バズったのはいいけれど

「……そうなんですか?」


 改めて聞き返してくる音葉に、僕らは首をぶんぶんと縦に振る。

 すると音葉は、


「はーん」


 と、何やら得心がいった顔で腕を組んだ。


「なるほどなるほど。ま、そういうことなら、私は何も言いませんよ。

 時に美音ねーさん」


 あ、こいつ、この言い回し気に入ったな。


「はい」

「連絡先を交換しませんか?」

「あ、ぜひぜひ」


 二人はスマホを取り出してやり取りを始める。その間、僕は部屋を片付けることにした。

 遅れて美音も、自分の楽器を片付け始める。


「ふう、今日はこれで終了かな?」

「うん。後は僕の方で作業しとく」

「ありがと。期待してるよ!」

「あはは、あんまり期待されても困るけどね。今回は生演奏を録音しただけで、曲としてはこれ以上手が加わらないし。音質を調整するだけ」

「そうなんだ。でも、じゃあなおのこと、そろそろお暇しようかな。作業の邪魔しちゃ悪いし」


 美音がそう言うと、音葉が口を尖らせる。


「えー、もう行っちゃうんですか。何ならご飯食べてけばいいのに」

「音葉、そういうのは自分が作るようになってから言おうか。それに美音だって、急に言われても予定があるだろう」

「はいはい、分かってますよー。

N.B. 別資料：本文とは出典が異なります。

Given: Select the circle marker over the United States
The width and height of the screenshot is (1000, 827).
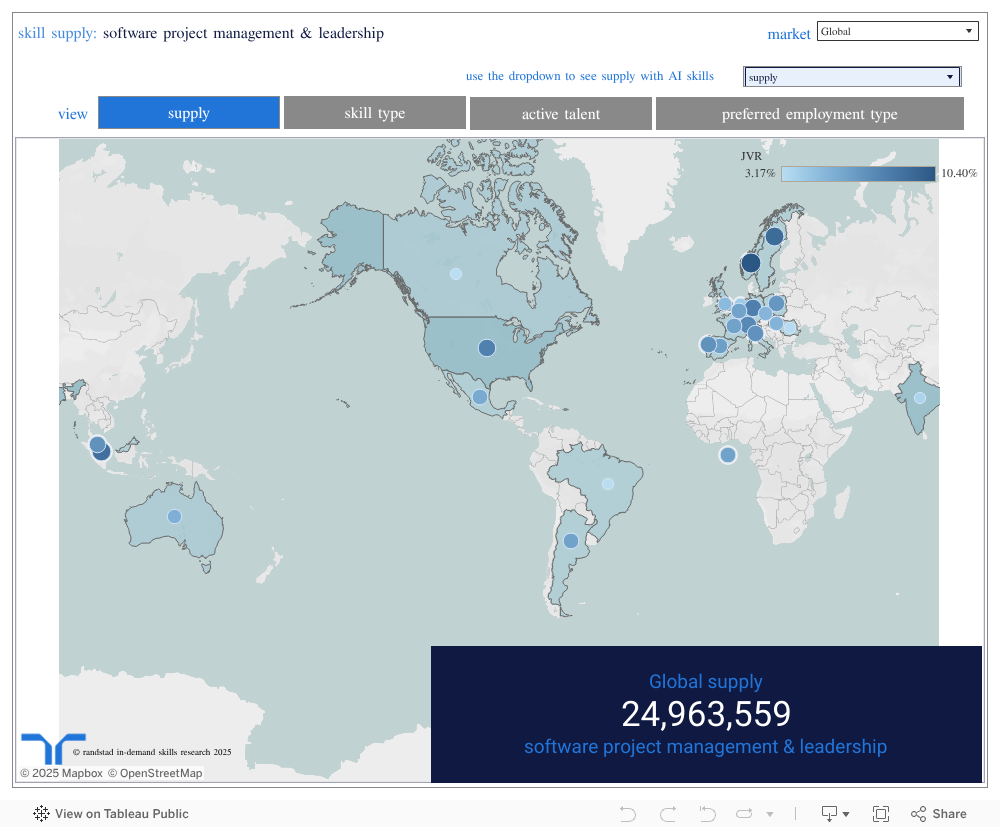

言ってみただけ。

 美音ねーさん、ホントに、また遊びに来てくださいね。もっとお話したいです」

「うん、私も、音葉ちゃんともっと話してみたい。またメッセ送るよ!」


 そんな話をしながら、玄関先へ。


「じゃ、音葉、美音を駅まで送ってくるから」

「しっかりお守りするんだよ。こんなかわいい人、いつ襲われてもおかしくないんだから!」

「美音ちゃん、それは言い過ぎだよ……」

「まあでも、用心に越したことはないからね。さ、行こうか」

「はーい。お邪魔しました!」


 僕と美音は家を出て、駅へと歩く。

 先ほど話したような危険などなく、十五分程度で到着した。


「じゃ、調。あとはよろしく。条件・・の件もね」

「分かってるよ。多分、今週中にはアップできると思う」

「じゃ、また明日、学校で」

「またね」


 改札へと向かう美音を見送る。

 ホームへと上がる階段に差しかかった際、美音が手の平を振ってくれたので、僕も軽く振り返した。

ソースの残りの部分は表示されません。